What I want to be able to do is for when I have friends come over and we play on the xbox, I dont have to keep unhooking it from my computer and hooking it up in the living room so we can both hear what is going on. I do not have speakers for my computer nor do I want them if i can avoid it. I just want to leave it hooked up to my computer and have two sets of headphones. 

Basically what im getting at is this: can i somehow rig the computer/xbox360 up to allow sound to come from my sound card from the rear of the case and also have sound come out of the front audio jack on my computer case at the same time? If so, would there be any loss in audio quality?

Thanks!


----------



## JrRacinFan (May 23, 2012)

If you were using onboard Realtek, the option you would need to look for is in advanced device settings in sound manager. Not too too sure how set it up with the Xtremegamer.


----------



## CrAsHnBuRnXp (May 23, 2012)

i tried plugging the front panel audio cable from the case into the sound card itself but that didn't seem to work.


----------



## CrAsHnBuRnXp (May 23, 2012)

bump


----------



## insane 360 (May 23, 2012)

headphone splitter?
http://www.amazon.com/s/ref=nb_sb_n...eld-keywords=headphone+splitter&tag=tec06d-20


----------



## bretts31344 (May 23, 2012)

This cable to the Line-In or Microphone port on your motherboard. Then just plug in the headset to either the front panel or motherboard Line-Out.

EDIT: I may not have understood correctly. You just need something like this to hook up two headsets.


----------



## CrAsHnBuRnXp (May 23, 2012)

bretts31344 said:


> This cable to the Line-In or Microphone port on your motherboard. Then just plug in the headset to either the front panel or motherboard Line-Out.
> 
> EDIT: I may not have understood correctly. You just need something like this to hook up two headsets.



Now why didnt I think of these options at 3 in the morning. 

Ill try the splitters and see what happens.

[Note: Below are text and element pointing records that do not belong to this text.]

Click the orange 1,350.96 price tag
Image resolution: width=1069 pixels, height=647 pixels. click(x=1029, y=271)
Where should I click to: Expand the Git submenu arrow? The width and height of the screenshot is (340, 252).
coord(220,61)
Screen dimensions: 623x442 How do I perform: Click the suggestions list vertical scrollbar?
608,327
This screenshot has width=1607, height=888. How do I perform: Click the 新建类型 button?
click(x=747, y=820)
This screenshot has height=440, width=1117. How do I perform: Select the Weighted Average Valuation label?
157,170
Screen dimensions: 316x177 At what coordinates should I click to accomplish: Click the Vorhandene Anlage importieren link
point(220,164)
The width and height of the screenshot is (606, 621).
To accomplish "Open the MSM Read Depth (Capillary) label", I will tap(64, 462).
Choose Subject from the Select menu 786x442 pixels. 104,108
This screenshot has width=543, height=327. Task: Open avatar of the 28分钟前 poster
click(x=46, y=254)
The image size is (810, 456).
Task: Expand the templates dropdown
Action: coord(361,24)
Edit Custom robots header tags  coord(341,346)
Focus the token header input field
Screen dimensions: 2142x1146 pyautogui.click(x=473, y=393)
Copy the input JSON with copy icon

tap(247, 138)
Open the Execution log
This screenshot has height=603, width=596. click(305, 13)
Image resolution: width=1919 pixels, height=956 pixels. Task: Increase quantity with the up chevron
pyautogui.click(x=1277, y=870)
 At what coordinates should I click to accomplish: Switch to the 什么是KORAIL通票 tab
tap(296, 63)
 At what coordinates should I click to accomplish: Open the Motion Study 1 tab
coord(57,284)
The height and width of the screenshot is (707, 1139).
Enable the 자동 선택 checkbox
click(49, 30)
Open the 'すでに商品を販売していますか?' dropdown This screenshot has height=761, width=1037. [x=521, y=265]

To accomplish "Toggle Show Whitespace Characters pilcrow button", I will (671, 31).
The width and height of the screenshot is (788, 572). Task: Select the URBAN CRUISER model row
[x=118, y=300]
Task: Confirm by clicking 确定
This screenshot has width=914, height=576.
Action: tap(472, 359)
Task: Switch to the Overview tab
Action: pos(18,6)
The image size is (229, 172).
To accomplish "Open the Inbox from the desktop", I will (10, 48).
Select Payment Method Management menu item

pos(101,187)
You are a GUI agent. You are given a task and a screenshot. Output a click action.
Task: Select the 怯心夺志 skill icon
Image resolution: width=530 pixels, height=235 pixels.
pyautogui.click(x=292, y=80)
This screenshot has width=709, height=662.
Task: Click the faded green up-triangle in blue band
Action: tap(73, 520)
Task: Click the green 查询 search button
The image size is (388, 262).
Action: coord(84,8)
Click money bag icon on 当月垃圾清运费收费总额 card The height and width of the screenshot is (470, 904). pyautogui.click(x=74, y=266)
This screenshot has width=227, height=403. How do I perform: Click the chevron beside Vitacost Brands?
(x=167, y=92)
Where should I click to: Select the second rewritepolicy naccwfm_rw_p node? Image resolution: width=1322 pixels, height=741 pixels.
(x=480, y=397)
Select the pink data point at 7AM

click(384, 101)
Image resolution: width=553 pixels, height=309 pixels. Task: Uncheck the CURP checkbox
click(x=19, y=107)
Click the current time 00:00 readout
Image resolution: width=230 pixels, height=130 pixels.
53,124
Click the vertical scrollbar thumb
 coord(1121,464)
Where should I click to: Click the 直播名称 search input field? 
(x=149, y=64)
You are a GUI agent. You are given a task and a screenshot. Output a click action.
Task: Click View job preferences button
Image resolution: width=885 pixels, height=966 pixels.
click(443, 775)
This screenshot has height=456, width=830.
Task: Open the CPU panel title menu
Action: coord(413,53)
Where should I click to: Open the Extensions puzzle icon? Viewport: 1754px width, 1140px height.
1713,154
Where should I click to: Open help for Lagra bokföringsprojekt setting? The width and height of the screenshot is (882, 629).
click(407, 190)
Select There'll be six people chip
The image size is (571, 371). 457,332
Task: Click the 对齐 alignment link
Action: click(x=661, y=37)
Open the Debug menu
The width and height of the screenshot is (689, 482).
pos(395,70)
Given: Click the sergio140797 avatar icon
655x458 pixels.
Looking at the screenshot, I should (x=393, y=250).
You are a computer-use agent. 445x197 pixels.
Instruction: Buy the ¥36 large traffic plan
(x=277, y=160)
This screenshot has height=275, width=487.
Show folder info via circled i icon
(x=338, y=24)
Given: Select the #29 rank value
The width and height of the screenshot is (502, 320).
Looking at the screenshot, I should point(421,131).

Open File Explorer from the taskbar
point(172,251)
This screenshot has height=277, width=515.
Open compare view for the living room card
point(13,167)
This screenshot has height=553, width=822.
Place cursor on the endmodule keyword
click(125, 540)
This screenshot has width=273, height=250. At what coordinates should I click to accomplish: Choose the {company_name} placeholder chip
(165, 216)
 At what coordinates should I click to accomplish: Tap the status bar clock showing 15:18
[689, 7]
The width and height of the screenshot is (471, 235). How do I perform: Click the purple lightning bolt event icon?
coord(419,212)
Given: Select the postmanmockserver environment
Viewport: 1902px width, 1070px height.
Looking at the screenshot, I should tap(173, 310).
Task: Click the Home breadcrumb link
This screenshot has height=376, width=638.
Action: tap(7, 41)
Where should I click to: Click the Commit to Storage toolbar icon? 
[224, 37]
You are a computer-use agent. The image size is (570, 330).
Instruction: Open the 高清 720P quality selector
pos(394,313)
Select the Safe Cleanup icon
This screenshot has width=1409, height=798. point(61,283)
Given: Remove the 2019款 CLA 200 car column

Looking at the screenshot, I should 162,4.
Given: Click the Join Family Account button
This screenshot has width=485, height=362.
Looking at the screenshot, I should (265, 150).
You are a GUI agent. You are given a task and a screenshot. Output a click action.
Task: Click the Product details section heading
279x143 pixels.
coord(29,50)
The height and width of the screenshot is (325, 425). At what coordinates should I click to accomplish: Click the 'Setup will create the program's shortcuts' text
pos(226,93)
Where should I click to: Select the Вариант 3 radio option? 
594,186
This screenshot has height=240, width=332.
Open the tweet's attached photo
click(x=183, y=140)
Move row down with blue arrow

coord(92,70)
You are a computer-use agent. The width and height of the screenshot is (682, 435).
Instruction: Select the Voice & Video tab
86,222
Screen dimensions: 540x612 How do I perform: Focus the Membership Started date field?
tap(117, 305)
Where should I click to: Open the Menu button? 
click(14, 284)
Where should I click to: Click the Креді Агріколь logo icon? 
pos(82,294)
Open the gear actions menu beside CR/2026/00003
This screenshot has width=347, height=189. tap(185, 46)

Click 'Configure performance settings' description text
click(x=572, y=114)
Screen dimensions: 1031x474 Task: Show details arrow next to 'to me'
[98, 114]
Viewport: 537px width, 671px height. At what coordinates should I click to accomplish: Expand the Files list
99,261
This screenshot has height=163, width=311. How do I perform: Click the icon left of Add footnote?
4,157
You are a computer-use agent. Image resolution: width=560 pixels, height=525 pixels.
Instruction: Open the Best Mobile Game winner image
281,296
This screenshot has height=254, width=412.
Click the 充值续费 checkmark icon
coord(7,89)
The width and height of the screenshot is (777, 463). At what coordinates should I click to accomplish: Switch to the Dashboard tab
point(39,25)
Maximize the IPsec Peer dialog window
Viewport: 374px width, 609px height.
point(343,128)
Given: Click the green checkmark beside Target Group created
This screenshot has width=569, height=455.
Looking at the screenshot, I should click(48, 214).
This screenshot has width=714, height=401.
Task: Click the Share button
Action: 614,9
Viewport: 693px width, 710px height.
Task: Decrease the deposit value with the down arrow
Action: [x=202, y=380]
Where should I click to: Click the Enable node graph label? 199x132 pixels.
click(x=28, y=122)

Thanks guys!


----------



## CrAsHnBuRnXp (May 24, 2012)

Ok update. Doesnt seem to work even with a splitter. Ive tried plugging the splitter with 2 headphones plugged in into the back of the sound card where the xbox audio goes and that doesnt work. Tried plugging it into the front of the case and that doesnt work. Tried plugging it into the line-in and that doesnt work.


----------